Expression, localization and regulation of NADPH oxidases in pancreatic beta cells.

Abstract

Objectives: Reactive oxygen species (ROS) are short-lived and act in a site-specific manner, underscoring the importance of identifying the subcellular localization of their sources. ROS-generating NADPH oxidases (NOX) regulate pancreatic beta cell (dys)function. However, their subcellular localization and cytokine-mediated regulation in these cells remain largely unknown. We characterized the expression, subcellular localization and time-dependent cytokine-induced regulation of NOX isoforms in beta cells.
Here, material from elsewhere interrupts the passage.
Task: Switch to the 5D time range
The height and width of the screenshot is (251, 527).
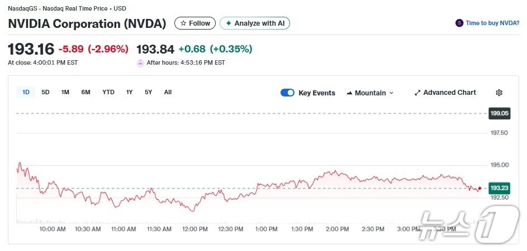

Methods: Isoforms were studied via RT-qPCR, immunoblotting and immunofluorescence in rat islets and beta cell lines.

Results: Beta cells express DUOX1 and DUOX2 proteins and Duoxa2 transcripts; lacking Duoxa1 expression. In INS-1E cells, NOX1 and DUOX1 localize in the endoplasmic reticulum (ER); DUOX2 in insulin vesicles; and NOX2 and NOX4 in vesicles, ER and plasma membrane. In INS-1E, cytokines increased expression of Nox1 and Duox1 at 4-8 h (returning to baseline at 16 h) and Nox2 and p47phox at 8 h (persisting until 24 h). Duox(a)2, p67phox and p40phox were downregulated and DUOX1 upregulated at 16-24 h.

Conclusion: The absence of Duoxa1 in beta cells might lead to DUOX1 mismatching, impairing its trafficking and activity. NOXs in beta cells are diverse in subcellular localization and cytokine-induced regulation, suggesting their isoform-specific involvement in beta cell function, stress and apoptosis.